Each line from the one bearing "Image resolution: width=549" through the last line of the entries below should be returned exactly, with pictures left out.

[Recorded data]
>>>

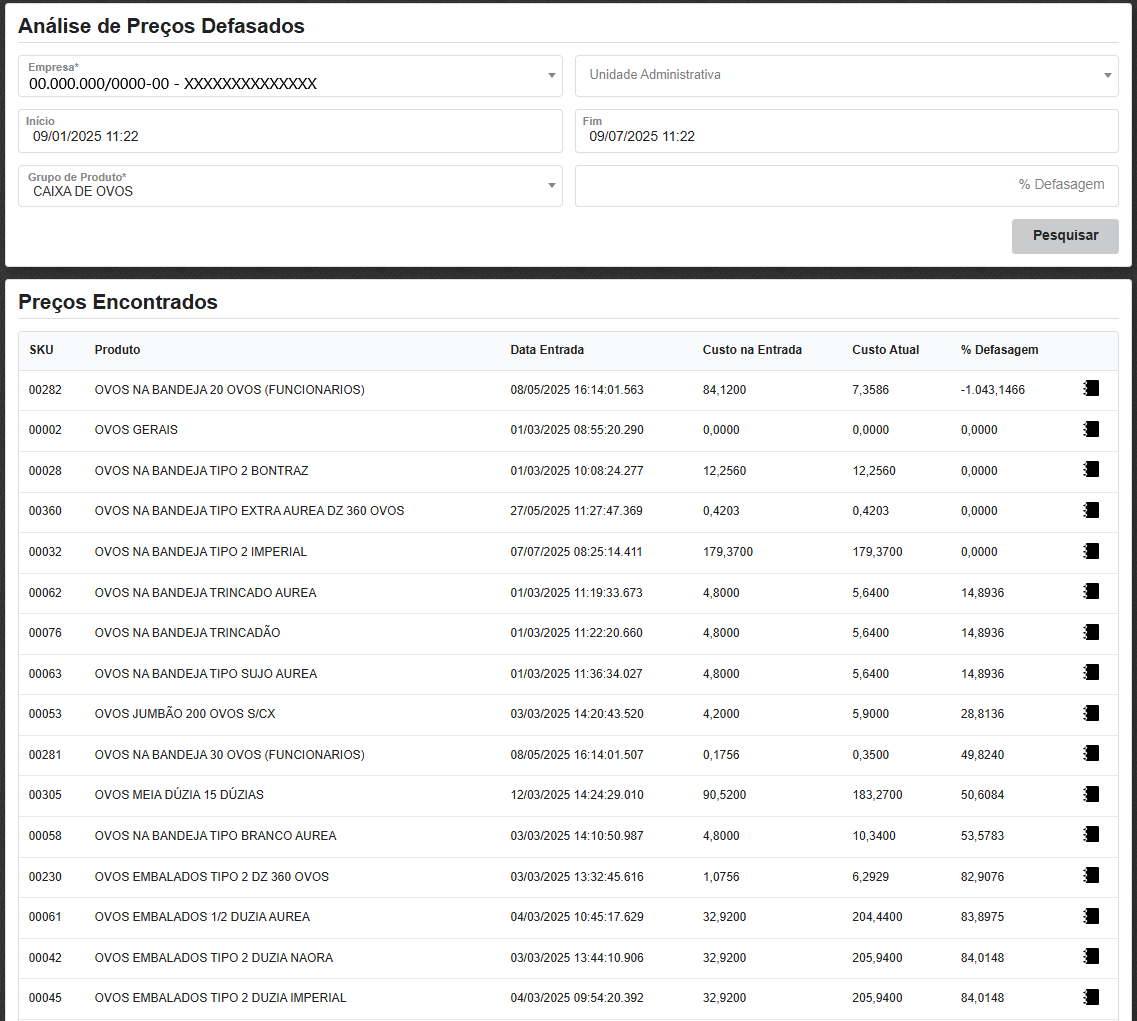Click notebook icon for SKU 00360 row
Viewport: 1137px width, 1021px height.
point(1091,510)
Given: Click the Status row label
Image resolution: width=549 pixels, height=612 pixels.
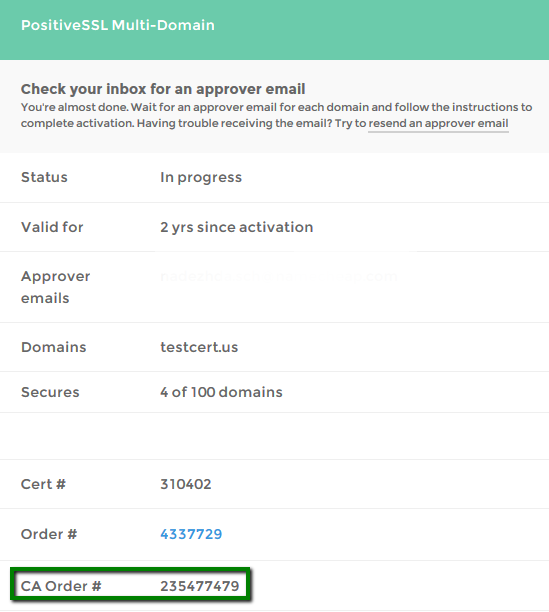Looking at the screenshot, I should pos(44,177).
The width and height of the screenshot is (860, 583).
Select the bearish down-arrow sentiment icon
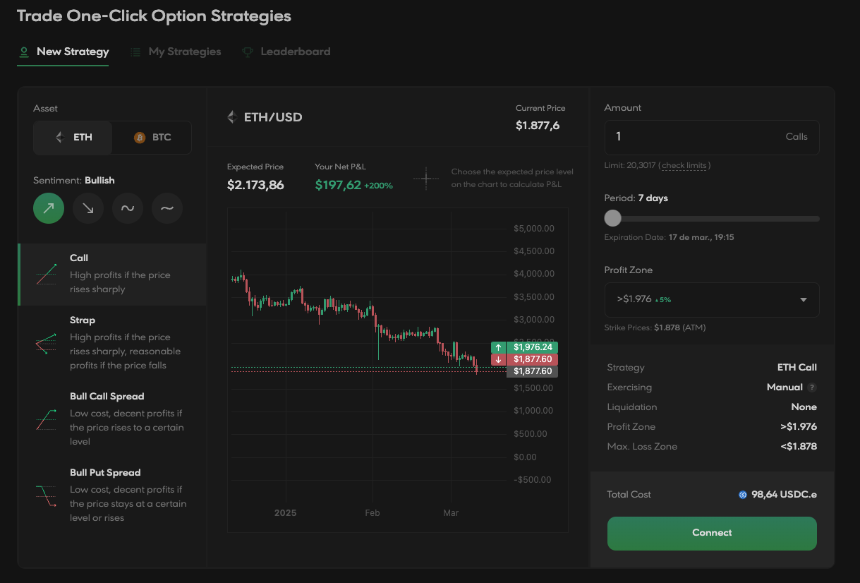pyautogui.click(x=88, y=208)
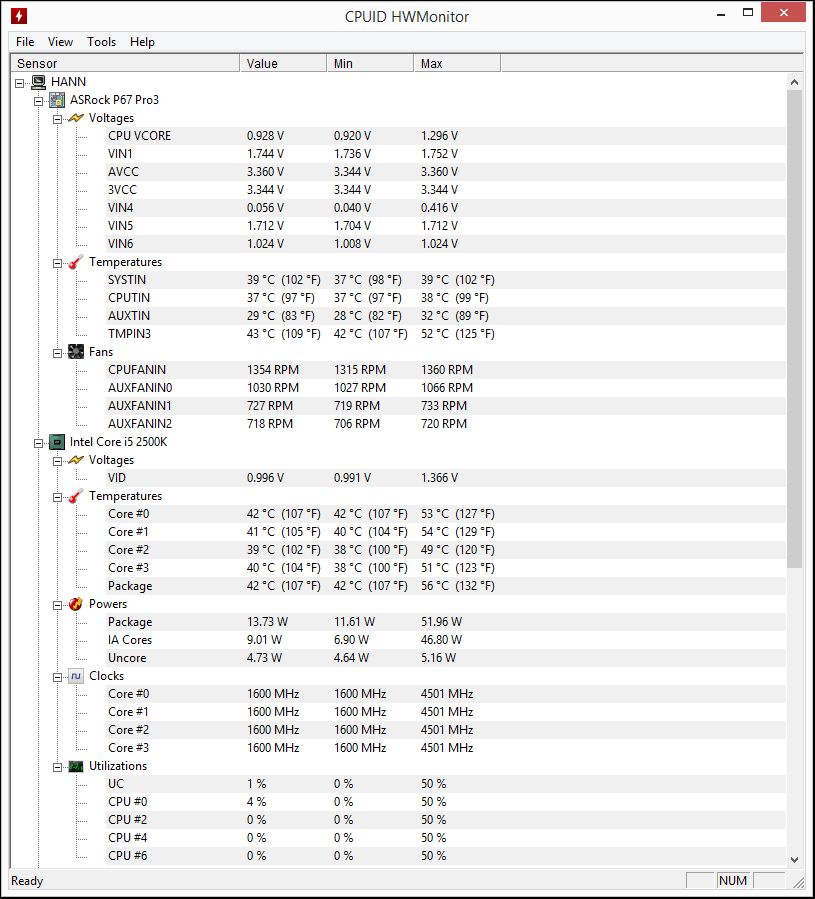Viewport: 815px width, 899px height.
Task: Open the Tools menu
Action: [101, 42]
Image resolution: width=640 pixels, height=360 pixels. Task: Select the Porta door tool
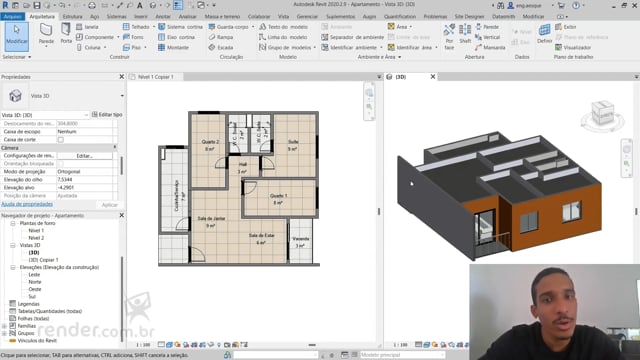(x=66, y=33)
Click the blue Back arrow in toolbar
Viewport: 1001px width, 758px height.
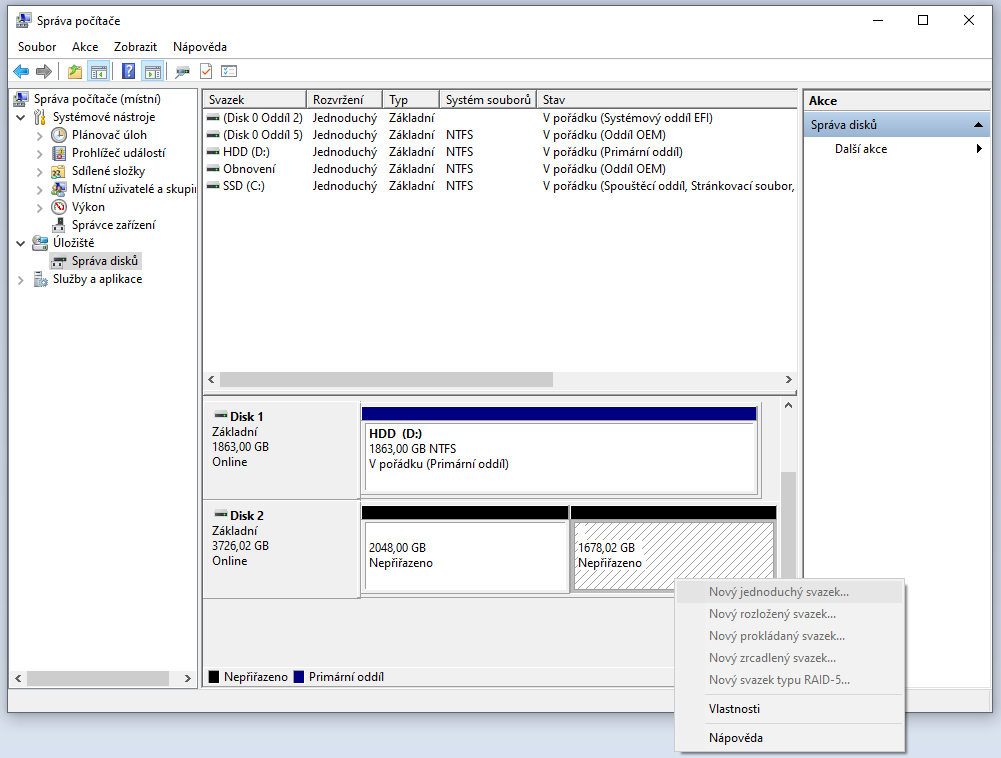tap(21, 71)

<<<

**SOLUTION FOR THIS PROBLEM:**
Image resolution: width=549 pixels, height=612 pixels.
Looking at the screenshot, I should pos(44,177).
The width and height of the screenshot is (860, 583).
Select the bearish down-arrow sentiment icon
pyautogui.click(x=88, y=208)
Viewport: 815px width, 899px height.
Task: Open the Tools menu
Action: [101, 42]
Image resolution: width=640 pixels, height=360 pixels. Task: Select the Porta door tool
(x=66, y=33)
Click the blue Back arrow in toolbar
Viewport: 1001px width, 758px height.
tap(21, 71)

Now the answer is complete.